Do the engineers intend to address the incorrectly standardized placenames issues?
There are probably are least two (maybe more) reasons that users are finding their relatives' placename events have been incorrectly standardized. The most common one, of late, relates what has transpired to be the misconceived idea of an automated placename standardization procedure.
@N Tychonievich has been of great help in passing on individual examples reported on this forum, but the issue needs to be given much wider attention in order to resolve the current, widespread mess that is having negative effects in tracing our relatives' records.

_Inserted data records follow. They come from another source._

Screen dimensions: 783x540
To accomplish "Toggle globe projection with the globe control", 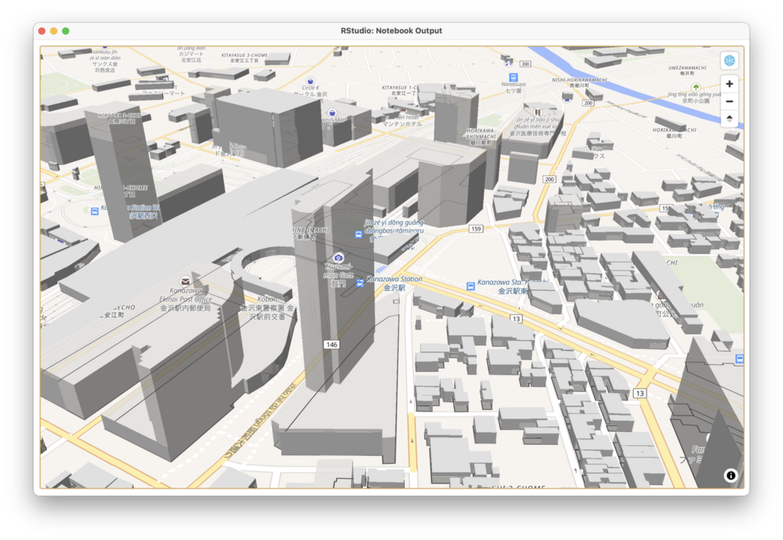I will pyautogui.click(x=730, y=60).
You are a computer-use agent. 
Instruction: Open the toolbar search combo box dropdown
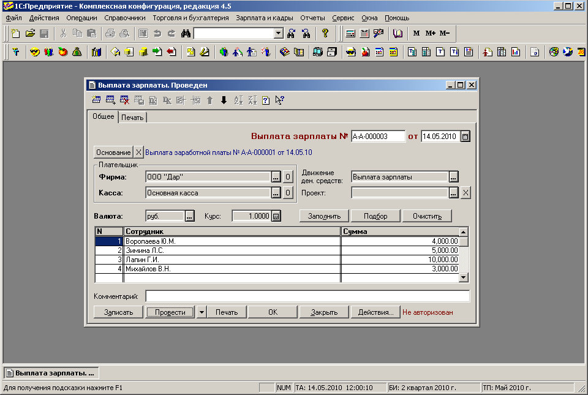[x=278, y=33]
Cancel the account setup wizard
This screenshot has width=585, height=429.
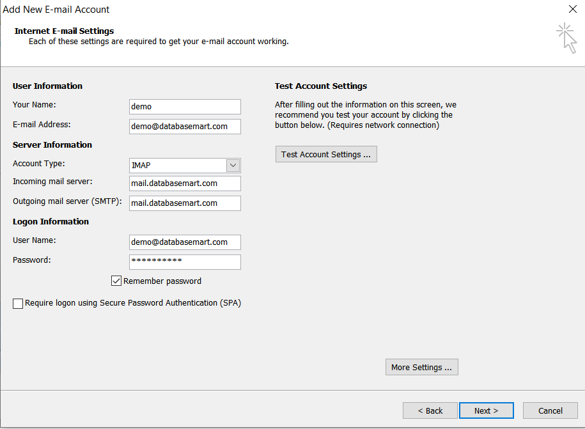point(550,410)
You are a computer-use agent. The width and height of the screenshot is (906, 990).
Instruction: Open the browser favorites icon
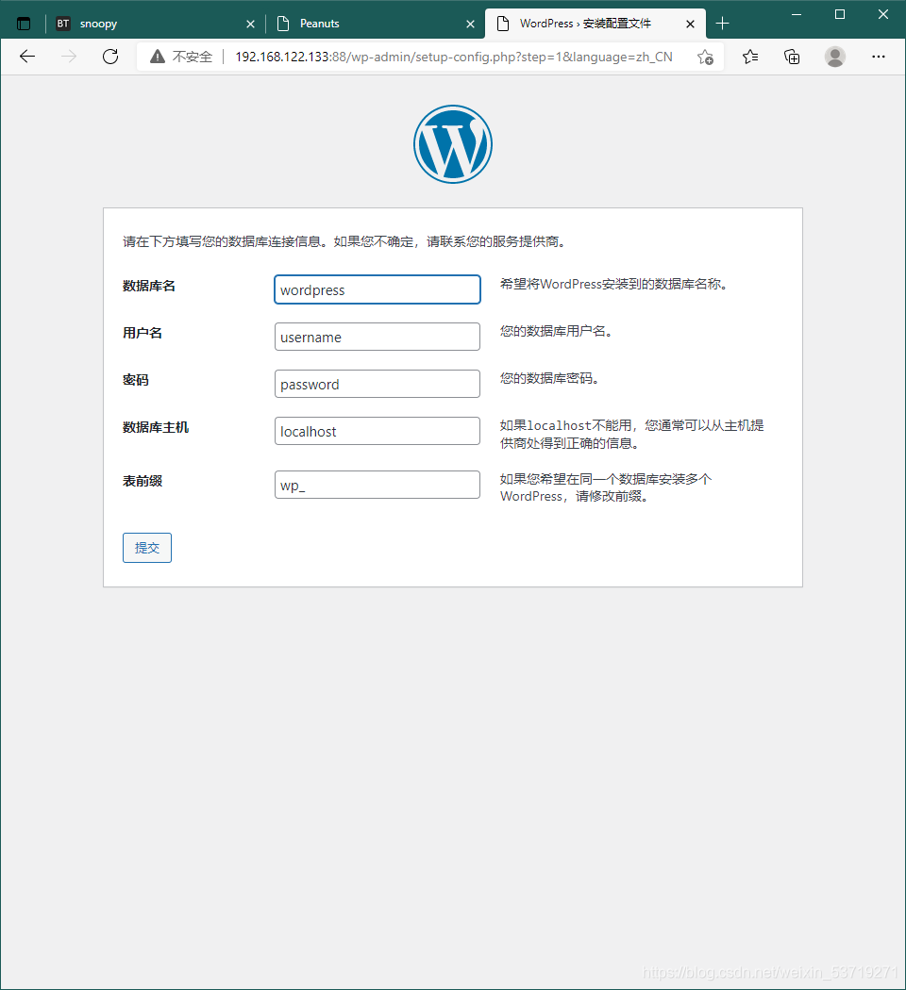(x=748, y=57)
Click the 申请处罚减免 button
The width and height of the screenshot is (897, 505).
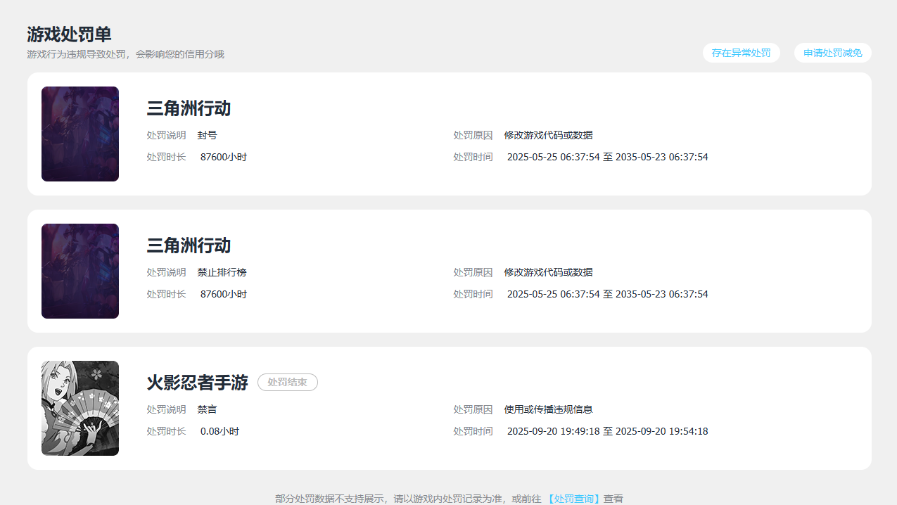(832, 53)
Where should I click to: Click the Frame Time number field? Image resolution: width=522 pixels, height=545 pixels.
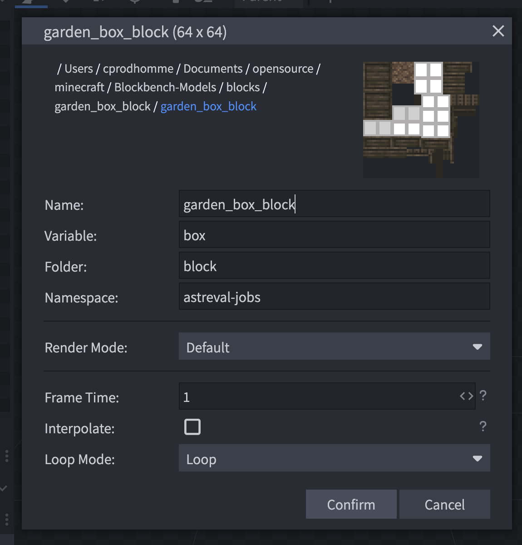pos(318,397)
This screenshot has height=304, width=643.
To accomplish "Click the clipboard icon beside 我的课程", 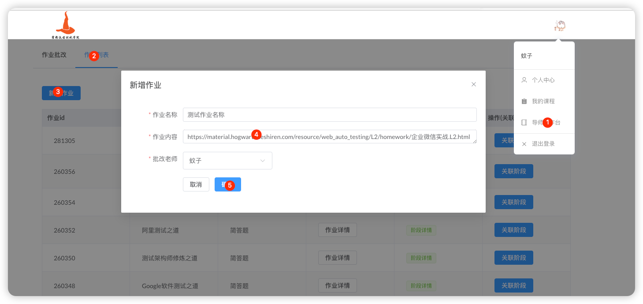I will (524, 101).
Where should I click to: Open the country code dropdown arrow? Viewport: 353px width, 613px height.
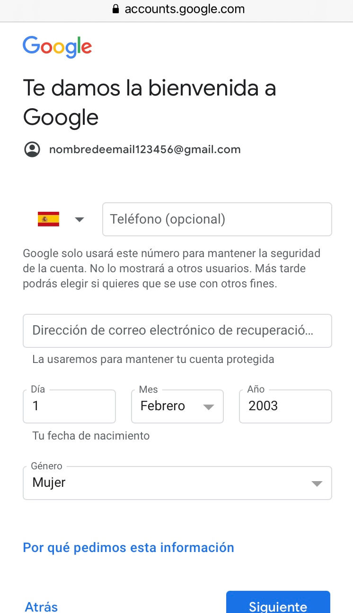click(79, 219)
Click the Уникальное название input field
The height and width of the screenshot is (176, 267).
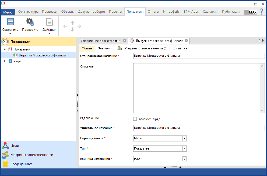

The example below is an interesting one, whereby the "London" birthplace of members of the same household in this census record has somehow been standardized differently. I admit I have not taken time to analyse a cause for this problem, if it is indeed possible to find one. The URL is https://www.familysearch.org/search/record/results?count=20&q.anyDate.from=1911&q.anyDate.to=1911&q.anyPlace=london&q.anyPlace.exact=on&q.surname=plat%2Aman&q.surname.exact=on&f.collectionId=1921547, if anyone would like to check this out. However, it seems quite baffling how both Marks and Morris have had their London birthplace standardized as "London, Moral Township, Shelby, Indiana, United States ", whereas Louis (and David, off screenshot) have had theirs correctly standardized as "London, England, United Kingdom".
Would someone at FamilySearch please give this, and other "standardization issues", some serious attention, rather than merely addressing the "auto-standardized" examples on a one-by-one basis?
Answers
-
I'm told the link above produces some weird behaviour (confirmed), so please try this instead:
1 -
I'd like some clarification on how places that change names and/or jurisdictions are handled.

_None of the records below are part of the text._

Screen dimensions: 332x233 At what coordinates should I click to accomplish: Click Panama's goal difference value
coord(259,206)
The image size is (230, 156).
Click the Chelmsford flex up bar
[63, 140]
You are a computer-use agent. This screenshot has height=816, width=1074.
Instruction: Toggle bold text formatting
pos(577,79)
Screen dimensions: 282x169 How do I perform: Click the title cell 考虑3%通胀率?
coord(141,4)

For example, Versmold is in Ravensberg before about 1800, then it is in Westphalia. I've been reluctant to use the correct place (in Ravensberg) because I don't know if the event will be found in a search specifying Westphalia.
0 -
@Paul W, I think think that we all agree that this is a real problem; but. I am puzzled by your thought that the problem needs "much wider attention" and "some serious attention, rather than merely addressing the "auto-standardized" examples on a one-by-one basis". Since it is the engineers that are most knowledgeable of the algorithm/tool and the only one that can/will fix these problems, the focus can only be applied there. That they are giving the standardization issue serious attention is extrapolated based upon the "squeaky wheel" principle and the large number of related issues that are bombarding the engineers constantly.
That the standardization issues are addressed one-by-one is driven by the engineers who have requested this approach. I accept that their knowledge of the algorithm or tools cause this approach to be the most effective, at this time. But one-by-one actually includes, generally, hundreds or thousands of instances of the error. For example, the standardization error that you provided includes over 700 instances of the error in the England and Wales Census, 1911.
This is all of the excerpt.